▶ **TASK INSTRUCTIONS**
A picture should never appear in your copy. Transcribe the listing exactly from its first line through the line with "Given: Click the Completed legend green dot", both ends included.

▶ **SUPPLIED RECORDS**

= Beginning of Section =

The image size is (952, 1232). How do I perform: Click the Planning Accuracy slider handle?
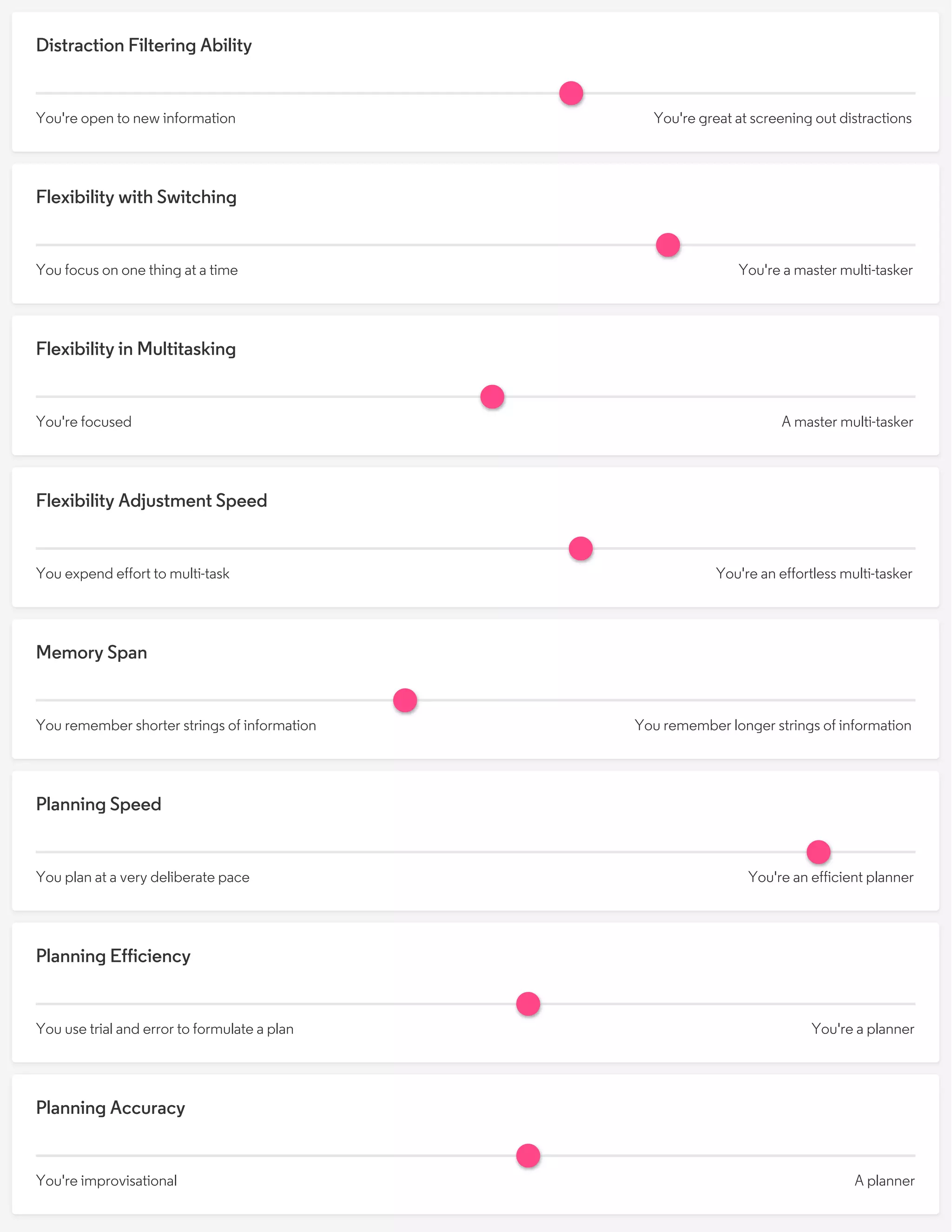coord(528,1155)
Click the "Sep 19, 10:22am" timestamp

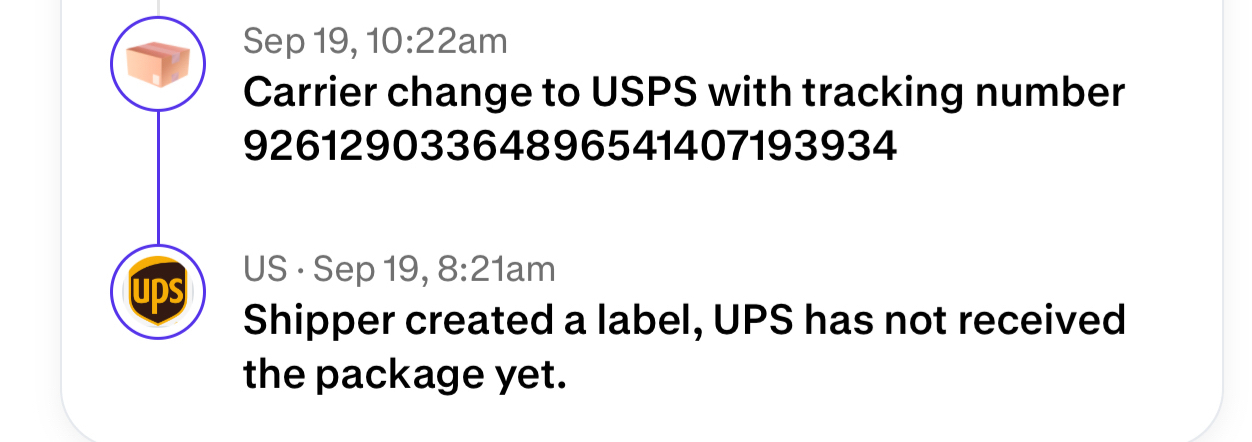pos(375,41)
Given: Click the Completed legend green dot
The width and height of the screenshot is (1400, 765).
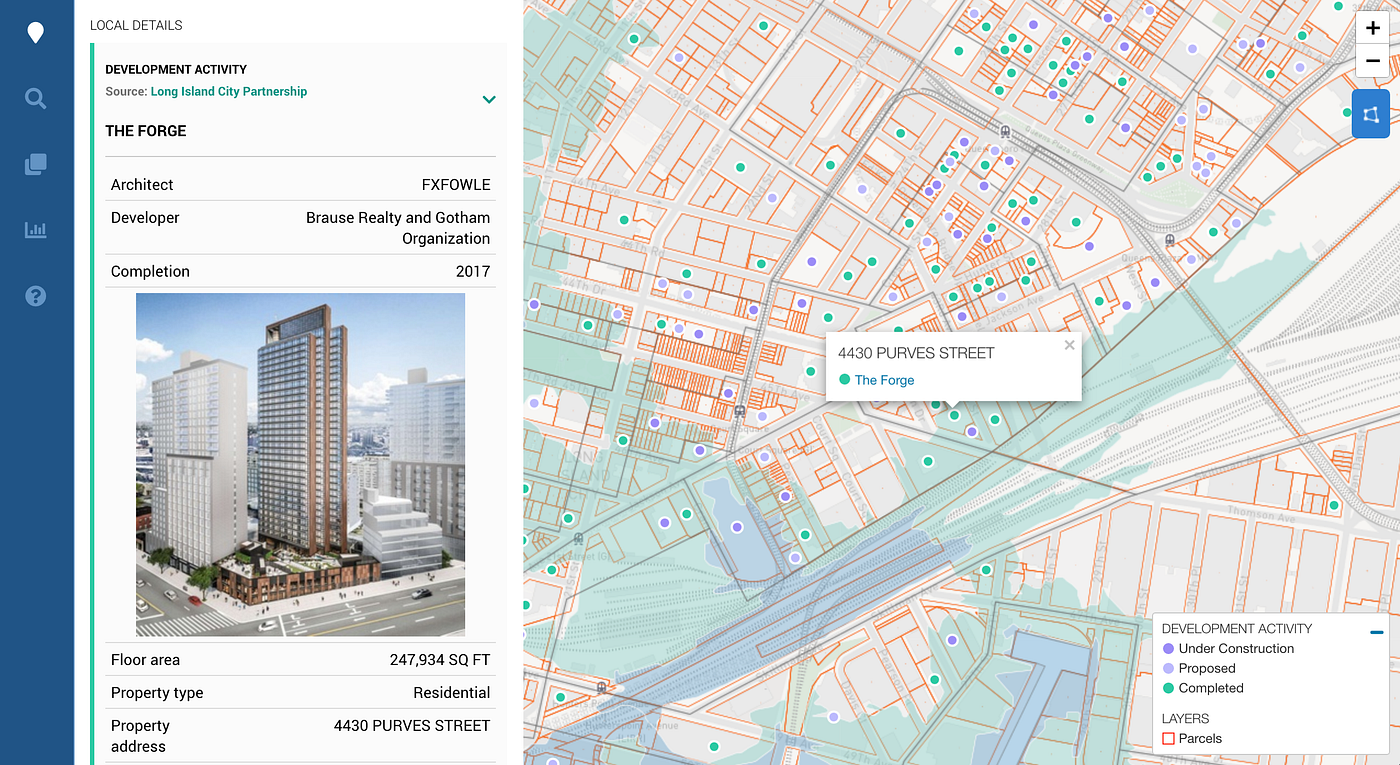Looking at the screenshot, I should tap(1168, 688).
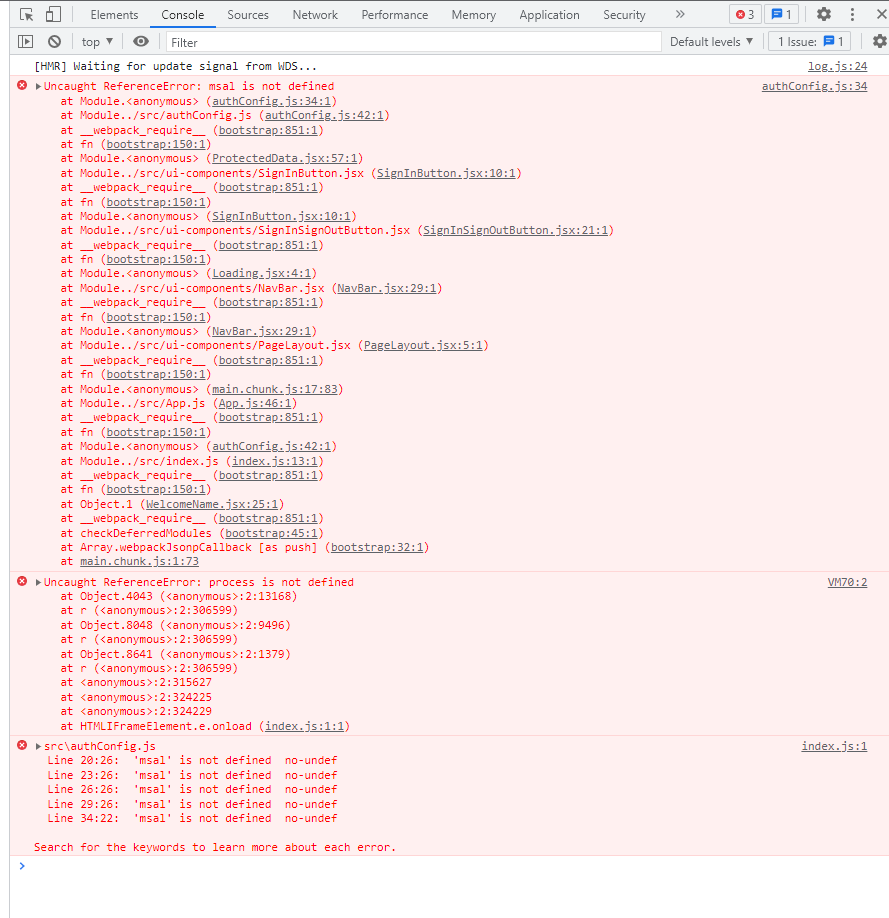Open the three-dot customize DevTools menu
Viewport: 889px width, 918px height.
[853, 14]
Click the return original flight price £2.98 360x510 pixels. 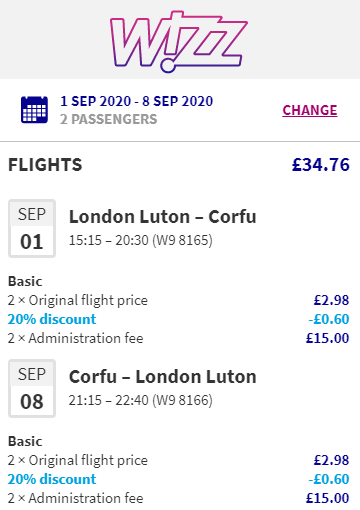(331, 460)
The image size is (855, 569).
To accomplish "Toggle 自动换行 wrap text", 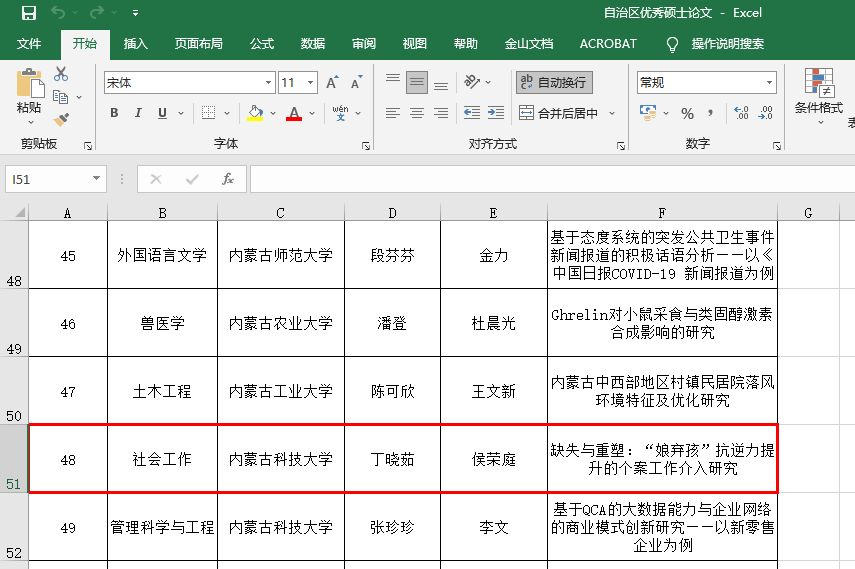I will tap(553, 83).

= End of Section =

▶ **SOLUTION TO THIS EXERCISE**
The image size is (952, 1232). How do I perform: Click the Planning Accuracy slider handle?
coord(528,1155)
Click the "Sep 19, 10:22am" timestamp

pos(375,41)
Given: Click the Completed legend green dot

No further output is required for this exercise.